(Collected data entries)
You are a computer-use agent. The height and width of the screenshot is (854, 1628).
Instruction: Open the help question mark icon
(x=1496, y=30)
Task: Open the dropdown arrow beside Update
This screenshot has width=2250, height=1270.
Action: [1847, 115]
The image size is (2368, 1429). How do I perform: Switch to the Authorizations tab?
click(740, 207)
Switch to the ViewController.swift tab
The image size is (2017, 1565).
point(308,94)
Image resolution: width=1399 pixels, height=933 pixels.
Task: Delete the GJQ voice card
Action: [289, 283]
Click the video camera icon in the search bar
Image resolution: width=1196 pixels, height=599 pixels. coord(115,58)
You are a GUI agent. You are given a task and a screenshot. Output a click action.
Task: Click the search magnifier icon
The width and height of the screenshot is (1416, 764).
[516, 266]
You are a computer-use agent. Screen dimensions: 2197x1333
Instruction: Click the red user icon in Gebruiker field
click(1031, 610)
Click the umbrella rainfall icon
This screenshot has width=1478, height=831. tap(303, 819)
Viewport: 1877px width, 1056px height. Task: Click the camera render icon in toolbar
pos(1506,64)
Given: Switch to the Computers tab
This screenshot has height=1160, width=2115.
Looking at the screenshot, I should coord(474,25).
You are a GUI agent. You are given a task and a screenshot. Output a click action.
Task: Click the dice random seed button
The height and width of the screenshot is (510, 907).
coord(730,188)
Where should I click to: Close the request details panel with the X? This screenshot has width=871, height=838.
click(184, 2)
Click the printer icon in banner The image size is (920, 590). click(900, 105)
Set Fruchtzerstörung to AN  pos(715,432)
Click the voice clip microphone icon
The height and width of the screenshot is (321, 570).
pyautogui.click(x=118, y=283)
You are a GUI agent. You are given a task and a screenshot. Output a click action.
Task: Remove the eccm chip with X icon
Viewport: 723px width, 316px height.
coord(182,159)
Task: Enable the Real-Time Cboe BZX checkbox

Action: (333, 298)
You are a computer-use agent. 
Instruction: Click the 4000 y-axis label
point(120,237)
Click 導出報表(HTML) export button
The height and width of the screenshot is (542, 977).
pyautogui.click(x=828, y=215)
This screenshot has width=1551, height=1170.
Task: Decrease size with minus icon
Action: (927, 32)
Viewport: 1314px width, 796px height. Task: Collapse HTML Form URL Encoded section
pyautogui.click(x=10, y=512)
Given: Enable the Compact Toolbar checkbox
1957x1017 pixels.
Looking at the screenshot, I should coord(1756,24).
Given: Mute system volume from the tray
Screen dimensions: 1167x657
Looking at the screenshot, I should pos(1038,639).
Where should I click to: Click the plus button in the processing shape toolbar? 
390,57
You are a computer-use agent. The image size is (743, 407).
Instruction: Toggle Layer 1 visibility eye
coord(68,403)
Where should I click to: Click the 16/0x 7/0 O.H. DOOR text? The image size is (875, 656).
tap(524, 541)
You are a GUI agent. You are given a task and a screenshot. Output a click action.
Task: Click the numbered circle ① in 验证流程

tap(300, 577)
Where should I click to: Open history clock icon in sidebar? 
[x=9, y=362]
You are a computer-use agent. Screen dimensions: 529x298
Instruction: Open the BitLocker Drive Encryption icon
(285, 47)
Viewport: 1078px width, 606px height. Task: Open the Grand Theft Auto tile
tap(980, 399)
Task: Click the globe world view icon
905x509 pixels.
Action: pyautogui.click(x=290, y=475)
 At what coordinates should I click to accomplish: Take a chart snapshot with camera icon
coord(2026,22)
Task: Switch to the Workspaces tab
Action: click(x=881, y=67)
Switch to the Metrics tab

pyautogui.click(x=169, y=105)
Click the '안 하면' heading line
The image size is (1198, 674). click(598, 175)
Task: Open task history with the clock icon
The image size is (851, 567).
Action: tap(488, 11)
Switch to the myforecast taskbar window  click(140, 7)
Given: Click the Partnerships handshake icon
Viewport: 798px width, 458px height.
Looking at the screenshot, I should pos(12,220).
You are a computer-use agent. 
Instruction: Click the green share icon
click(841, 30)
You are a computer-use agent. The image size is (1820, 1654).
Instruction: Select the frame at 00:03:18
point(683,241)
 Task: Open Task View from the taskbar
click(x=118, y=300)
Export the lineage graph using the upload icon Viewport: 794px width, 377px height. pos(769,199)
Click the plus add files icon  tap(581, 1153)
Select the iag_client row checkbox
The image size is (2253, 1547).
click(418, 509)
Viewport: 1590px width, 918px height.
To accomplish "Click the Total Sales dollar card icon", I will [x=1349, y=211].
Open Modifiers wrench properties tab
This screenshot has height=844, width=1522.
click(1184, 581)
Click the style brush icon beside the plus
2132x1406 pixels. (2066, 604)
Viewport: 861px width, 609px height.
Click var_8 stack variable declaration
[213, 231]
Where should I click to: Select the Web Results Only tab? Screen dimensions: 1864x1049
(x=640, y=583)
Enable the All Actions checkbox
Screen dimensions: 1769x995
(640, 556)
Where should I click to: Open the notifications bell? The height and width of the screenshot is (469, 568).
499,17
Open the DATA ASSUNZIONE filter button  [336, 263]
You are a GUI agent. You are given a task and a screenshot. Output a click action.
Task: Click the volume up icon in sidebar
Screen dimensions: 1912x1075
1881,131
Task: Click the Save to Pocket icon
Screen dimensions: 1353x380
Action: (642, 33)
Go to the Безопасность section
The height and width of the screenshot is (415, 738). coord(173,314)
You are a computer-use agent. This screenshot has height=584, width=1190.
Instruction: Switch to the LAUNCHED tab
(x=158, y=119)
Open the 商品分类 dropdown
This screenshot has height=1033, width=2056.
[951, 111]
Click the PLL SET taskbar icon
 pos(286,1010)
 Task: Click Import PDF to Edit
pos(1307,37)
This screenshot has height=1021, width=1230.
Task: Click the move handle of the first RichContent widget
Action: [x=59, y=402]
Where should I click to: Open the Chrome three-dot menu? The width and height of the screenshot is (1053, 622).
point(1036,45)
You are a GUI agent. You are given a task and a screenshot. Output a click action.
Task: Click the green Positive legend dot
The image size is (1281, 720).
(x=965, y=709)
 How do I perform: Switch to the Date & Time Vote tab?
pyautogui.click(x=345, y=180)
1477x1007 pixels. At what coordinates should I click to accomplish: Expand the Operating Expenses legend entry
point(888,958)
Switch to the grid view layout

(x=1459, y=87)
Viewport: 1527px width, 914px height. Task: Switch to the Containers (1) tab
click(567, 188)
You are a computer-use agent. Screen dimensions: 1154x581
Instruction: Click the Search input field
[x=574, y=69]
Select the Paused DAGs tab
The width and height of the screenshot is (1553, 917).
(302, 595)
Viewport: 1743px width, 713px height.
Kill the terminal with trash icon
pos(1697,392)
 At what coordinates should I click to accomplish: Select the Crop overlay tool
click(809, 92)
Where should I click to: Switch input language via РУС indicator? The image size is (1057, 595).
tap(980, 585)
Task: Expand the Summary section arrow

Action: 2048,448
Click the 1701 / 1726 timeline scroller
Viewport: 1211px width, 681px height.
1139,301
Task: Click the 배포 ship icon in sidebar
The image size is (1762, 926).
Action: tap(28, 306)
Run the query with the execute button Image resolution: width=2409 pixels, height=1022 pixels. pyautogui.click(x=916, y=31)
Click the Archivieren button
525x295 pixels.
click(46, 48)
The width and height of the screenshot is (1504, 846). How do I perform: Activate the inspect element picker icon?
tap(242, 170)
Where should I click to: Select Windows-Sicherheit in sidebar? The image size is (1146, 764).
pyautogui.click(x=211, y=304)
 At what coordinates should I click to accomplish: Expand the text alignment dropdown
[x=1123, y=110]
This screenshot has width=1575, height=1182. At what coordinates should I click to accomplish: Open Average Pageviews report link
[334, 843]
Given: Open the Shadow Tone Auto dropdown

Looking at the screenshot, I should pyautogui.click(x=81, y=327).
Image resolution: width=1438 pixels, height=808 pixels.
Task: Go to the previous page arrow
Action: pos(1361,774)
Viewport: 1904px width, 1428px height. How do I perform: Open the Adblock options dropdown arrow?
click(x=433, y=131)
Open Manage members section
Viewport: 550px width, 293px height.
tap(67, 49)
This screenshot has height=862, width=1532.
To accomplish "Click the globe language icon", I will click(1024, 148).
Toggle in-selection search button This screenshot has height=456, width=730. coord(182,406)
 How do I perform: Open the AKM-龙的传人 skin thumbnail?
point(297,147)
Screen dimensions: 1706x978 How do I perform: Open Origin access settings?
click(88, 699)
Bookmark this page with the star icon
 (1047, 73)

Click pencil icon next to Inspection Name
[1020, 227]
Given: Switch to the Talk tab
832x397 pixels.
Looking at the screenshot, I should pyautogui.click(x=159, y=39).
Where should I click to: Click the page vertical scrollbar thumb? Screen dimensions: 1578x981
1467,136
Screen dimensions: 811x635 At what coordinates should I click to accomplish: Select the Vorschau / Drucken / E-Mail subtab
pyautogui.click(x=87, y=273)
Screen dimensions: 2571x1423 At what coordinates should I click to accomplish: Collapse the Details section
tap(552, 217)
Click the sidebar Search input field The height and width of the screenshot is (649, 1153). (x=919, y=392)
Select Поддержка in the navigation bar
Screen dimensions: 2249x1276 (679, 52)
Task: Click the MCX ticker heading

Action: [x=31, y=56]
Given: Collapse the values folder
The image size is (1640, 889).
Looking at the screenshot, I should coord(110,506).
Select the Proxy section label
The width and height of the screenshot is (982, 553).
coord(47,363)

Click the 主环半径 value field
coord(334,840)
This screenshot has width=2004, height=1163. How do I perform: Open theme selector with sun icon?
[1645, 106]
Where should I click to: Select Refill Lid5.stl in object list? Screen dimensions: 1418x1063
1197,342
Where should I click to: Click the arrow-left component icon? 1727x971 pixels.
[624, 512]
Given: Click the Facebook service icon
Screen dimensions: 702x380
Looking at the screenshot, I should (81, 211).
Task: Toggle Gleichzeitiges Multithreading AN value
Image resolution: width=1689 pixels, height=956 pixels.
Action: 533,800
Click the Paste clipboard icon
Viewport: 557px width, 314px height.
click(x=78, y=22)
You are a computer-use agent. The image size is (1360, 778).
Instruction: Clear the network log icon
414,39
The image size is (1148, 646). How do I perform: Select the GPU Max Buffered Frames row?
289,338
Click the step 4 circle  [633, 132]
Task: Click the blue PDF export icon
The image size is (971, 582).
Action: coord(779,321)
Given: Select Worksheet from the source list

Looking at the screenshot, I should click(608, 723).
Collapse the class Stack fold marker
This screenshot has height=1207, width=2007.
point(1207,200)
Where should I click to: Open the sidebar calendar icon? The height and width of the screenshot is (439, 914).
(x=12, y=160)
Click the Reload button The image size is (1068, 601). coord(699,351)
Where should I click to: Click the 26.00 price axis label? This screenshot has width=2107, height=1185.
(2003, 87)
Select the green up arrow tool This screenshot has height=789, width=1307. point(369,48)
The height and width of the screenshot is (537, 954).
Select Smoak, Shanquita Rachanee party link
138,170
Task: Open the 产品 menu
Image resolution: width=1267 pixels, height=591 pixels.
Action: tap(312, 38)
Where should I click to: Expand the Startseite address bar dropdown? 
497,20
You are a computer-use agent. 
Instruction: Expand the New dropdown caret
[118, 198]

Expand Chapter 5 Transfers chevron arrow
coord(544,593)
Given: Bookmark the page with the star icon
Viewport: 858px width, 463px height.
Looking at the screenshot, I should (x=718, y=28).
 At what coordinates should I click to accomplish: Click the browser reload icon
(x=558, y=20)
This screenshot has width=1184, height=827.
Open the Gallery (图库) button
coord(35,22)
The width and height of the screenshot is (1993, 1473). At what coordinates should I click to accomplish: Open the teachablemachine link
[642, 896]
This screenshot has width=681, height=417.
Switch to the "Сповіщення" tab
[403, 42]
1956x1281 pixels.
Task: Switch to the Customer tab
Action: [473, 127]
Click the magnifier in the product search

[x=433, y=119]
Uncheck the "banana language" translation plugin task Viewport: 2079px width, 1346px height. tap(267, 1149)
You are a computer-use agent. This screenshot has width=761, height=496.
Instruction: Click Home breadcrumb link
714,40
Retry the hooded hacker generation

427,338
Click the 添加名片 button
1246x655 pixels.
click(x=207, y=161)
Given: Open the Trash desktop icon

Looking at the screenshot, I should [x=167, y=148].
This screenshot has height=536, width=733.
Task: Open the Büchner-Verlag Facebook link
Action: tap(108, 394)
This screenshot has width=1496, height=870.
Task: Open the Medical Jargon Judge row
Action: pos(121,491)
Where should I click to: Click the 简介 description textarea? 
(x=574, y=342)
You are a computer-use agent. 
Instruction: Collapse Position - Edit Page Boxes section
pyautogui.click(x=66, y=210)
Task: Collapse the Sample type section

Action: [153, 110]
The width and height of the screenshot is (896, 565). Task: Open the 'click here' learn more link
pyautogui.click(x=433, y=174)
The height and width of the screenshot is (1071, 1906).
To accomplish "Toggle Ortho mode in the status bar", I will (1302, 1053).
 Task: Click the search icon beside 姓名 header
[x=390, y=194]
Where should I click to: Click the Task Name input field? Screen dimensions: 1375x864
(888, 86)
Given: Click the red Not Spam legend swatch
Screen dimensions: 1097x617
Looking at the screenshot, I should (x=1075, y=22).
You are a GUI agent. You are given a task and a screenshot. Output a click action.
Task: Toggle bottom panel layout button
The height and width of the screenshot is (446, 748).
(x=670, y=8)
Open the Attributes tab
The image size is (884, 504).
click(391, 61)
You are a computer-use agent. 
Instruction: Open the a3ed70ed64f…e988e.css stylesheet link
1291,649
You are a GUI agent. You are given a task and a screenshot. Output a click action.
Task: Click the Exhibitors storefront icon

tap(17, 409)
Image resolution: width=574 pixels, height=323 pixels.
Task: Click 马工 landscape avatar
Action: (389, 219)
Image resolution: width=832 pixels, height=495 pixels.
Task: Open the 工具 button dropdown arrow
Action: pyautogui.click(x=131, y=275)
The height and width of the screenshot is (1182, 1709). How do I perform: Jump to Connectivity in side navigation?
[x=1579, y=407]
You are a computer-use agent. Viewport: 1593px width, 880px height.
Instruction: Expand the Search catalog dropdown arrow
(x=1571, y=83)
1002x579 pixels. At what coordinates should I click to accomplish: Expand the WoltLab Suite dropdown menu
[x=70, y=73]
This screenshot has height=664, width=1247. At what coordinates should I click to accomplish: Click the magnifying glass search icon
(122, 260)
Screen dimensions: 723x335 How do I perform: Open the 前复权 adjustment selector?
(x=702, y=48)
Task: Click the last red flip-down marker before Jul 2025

● WHAT THIS TASK INVOLVES
Beginning with the very first line of the records above, please retype each line through the one that has "Task: Open the dropdown arrow beside Update", and add nothing.

● WRITTEN ANSWER
You are a computer-use agent. The height and width of the screenshot is (854, 1628).
Instruction: Open the help question mark icon
(x=1496, y=30)
Task: Open the dropdown arrow beside Update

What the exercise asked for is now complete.